- _The problem_
Each of the entries beneath this task should be written out exactly.
+++
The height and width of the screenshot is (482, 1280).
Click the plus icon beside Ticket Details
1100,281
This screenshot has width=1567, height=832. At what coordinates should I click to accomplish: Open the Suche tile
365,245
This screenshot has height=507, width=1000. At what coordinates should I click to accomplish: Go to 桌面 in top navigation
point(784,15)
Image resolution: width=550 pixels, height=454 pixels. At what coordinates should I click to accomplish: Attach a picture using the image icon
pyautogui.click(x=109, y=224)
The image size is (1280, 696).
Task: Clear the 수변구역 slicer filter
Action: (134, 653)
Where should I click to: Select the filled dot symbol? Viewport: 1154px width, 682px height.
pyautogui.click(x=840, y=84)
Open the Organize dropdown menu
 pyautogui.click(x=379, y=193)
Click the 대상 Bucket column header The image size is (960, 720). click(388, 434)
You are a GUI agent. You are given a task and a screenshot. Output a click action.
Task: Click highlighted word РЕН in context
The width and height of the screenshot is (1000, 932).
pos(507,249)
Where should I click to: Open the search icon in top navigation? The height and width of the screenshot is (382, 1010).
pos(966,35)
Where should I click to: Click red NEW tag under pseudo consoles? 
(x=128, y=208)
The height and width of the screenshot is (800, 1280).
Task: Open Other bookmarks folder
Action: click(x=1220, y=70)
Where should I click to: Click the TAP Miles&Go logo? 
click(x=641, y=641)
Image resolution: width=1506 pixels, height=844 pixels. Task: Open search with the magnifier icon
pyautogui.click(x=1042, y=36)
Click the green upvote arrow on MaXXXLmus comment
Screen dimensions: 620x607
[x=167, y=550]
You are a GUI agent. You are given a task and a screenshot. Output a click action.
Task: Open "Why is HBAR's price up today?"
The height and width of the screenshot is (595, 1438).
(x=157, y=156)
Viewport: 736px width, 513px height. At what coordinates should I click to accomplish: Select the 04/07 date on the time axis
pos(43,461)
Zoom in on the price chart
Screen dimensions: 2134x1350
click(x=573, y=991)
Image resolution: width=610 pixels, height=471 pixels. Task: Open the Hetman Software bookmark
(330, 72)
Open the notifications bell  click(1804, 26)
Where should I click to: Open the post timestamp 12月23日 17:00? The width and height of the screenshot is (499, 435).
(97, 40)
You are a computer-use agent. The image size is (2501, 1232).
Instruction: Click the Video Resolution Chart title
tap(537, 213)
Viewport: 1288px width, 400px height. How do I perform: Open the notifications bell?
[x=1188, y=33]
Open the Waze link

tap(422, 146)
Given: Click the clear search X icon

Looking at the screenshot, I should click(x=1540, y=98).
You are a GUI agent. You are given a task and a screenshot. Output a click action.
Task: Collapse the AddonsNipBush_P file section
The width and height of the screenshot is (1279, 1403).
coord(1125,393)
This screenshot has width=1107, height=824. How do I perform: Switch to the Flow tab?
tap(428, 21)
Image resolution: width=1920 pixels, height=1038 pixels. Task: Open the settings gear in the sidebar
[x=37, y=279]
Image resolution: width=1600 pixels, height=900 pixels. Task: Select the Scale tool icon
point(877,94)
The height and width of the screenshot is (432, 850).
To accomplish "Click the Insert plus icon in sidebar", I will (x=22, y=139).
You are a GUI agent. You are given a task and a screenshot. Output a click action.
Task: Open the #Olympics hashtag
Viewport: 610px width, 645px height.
+++
- _Completed exercise_
The height and width of the screenshot is (482, 1280).
Click the plus icon beside Ticket Details
1100,281
This screenshot has width=1567, height=832. At what coordinates should I click to accomplish: Open the Suche tile
365,245
This screenshot has height=507, width=1000. At what coordinates should I click to accomplish: Go to 桌面 in top navigation
point(784,15)
Image resolution: width=550 pixels, height=454 pixels. At what coordinates should I click to accomplish: Attach a picture using the image icon
pyautogui.click(x=109, y=224)
The image size is (1280, 696).
Task: Clear the 수변구역 slicer filter
Action: (134, 653)
Where should I click to: Select the filled dot symbol? Viewport: 1154px width, 682px height.
pyautogui.click(x=840, y=84)
Open the Organize dropdown menu
 pyautogui.click(x=379, y=193)
Click the 대상 Bucket column header The image size is (960, 720). click(388, 434)
You are a GUI agent. You are given a task and a screenshot. Output a click action.
Task: Click highlighted word РЕН in context
The width and height of the screenshot is (1000, 932).
pos(507,249)
Where should I click to: Open the search icon in top navigation? The height and width of the screenshot is (382, 1010).
pos(966,35)
Where should I click to: Click red NEW tag under pseudo consoles? 
(x=128, y=208)
The height and width of the screenshot is (800, 1280).
Task: Open Other bookmarks folder
Action: click(x=1220, y=70)
Where should I click to: Click the TAP Miles&Go logo? 
click(x=641, y=641)
Image resolution: width=1506 pixels, height=844 pixels. Task: Open search with the magnifier icon
pyautogui.click(x=1042, y=36)
Click the green upvote arrow on MaXXXLmus comment
Screen dimensions: 620x607
[x=167, y=550]
You are a GUI agent. You are given a task and a screenshot. Output a click action.
Task: Open "Why is HBAR's price up today?"
The height and width of the screenshot is (595, 1438).
(x=157, y=156)
Viewport: 736px width, 513px height. At what coordinates should I click to accomplish: Select the 04/07 date on the time axis
pos(43,461)
Zoom in on the price chart
Screen dimensions: 2134x1350
click(x=573, y=991)
Image resolution: width=610 pixels, height=471 pixels. Task: Open the Hetman Software bookmark
(330, 72)
Open the notifications bell  click(1804, 26)
Where should I click to: Open the post timestamp 12月23日 17:00? The width and height of the screenshot is (499, 435).
(97, 40)
You are a computer-use agent. The image size is (2501, 1232).
Instruction: Click the Video Resolution Chart title
tap(537, 213)
Viewport: 1288px width, 400px height. How do I perform: Open the notifications bell?
[x=1188, y=33]
Open the Waze link

tap(422, 146)
Given: Click the clear search X icon

Looking at the screenshot, I should click(x=1540, y=98).
You are a GUI agent. You are given a task and a screenshot. Output a click action.
Task: Collapse the AddonsNipBush_P file section
The width and height of the screenshot is (1279, 1403).
coord(1125,393)
This screenshot has width=1107, height=824. How do I perform: Switch to the Flow tab?
tap(428, 21)
Image resolution: width=1920 pixels, height=1038 pixels. Task: Open the settings gear in the sidebar
[x=37, y=279]
Image resolution: width=1600 pixels, height=900 pixels. Task: Select the Scale tool icon
point(877,94)
The height and width of the screenshot is (432, 850).
To accomplish "Click the Insert plus icon in sidebar", I will (x=22, y=139).
You are a GUI agent. You are given a task and a screenshot. Output a click action.
Task: Open the #Olympics hashtag
Viewport: 610px width, 645px height.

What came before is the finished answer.